- **Instruction 1**
Please answer these questions about the Wellington music post:
(a) Which album does the writer call the best NZ rock album ever?
(b) Where was She's the Bomb recorded?
(c) Which track on Junica contains the noise wig-out?
- **Instruction 2**
Count the lines of the records that contain the word "icon". Case counts. Reply with the number alone.

====== Text segment ======

Wellington music month 3: getting noizy

Skallander – The Camels
Take the welly dub ethic, mix it up with some guitar and ambient noise, and you end up with this brilliant slab of aural inventiveness. One of the many projects to come from the musical mind of the very talented and massively under-rated Bevan Smith.

Shihad – Killjoy
Best NZ rock album. Ever. Nuff said.

The Bilge Festival – Cape Goat
The good side of Wellington wacky rock. Two mad singer/songwriters and a super-tight rhythm section, create an opus of bizarre yet funky songs. Wildebeest a go-go!!

Over the Atlantic – Junica
Another Bevan Smith collaboration – this is like a Wellingtonian take on what the definitive New Order album might sound like. The noise wig-out on the last track ‘Fly to the States’ is the best bit of distortion you’ll ever hear. (Video below is the track ’35 Black & White’)…

Debris – She’s the Bomb
Yeah, I played on it. And technically we’re all from Christchurch. But we were living here at the time, it was recorded at the infamous Church on Frederick St., and it’s f**kin’ awesome.

Wellington music month 2: favourite songs for the forlorn

If you ever talk to me and I can’t hear you, these bands and these songs are probably to blame for the condition of my ears.

  • ‘Deb’s night out’ – Shihad. They might turn the noise up to 11 on other numbers, but this is quieter, more contemplative and all the more powerful and bitter for it.

====== Extracted entries ======

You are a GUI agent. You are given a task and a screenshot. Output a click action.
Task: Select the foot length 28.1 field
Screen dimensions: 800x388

======
====== Extracted entries ======

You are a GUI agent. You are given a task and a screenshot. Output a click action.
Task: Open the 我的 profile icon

======
====== Extracted entries ======

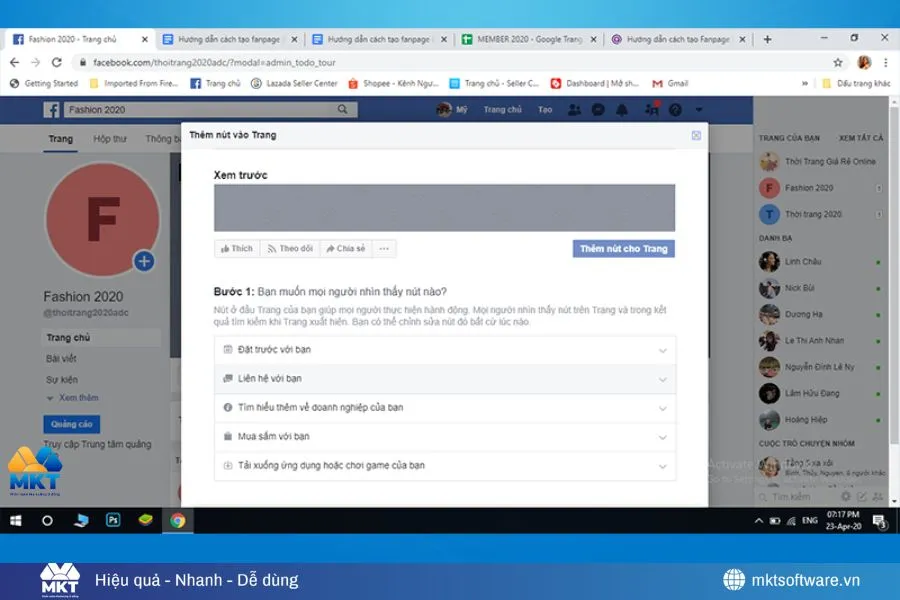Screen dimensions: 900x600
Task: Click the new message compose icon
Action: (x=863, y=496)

======

- **Task output 1**
(a) Killjoy by Shihad
(b) At the Church on Frederick St.
(c) 'Fly to the States'

- **Task output 2**
2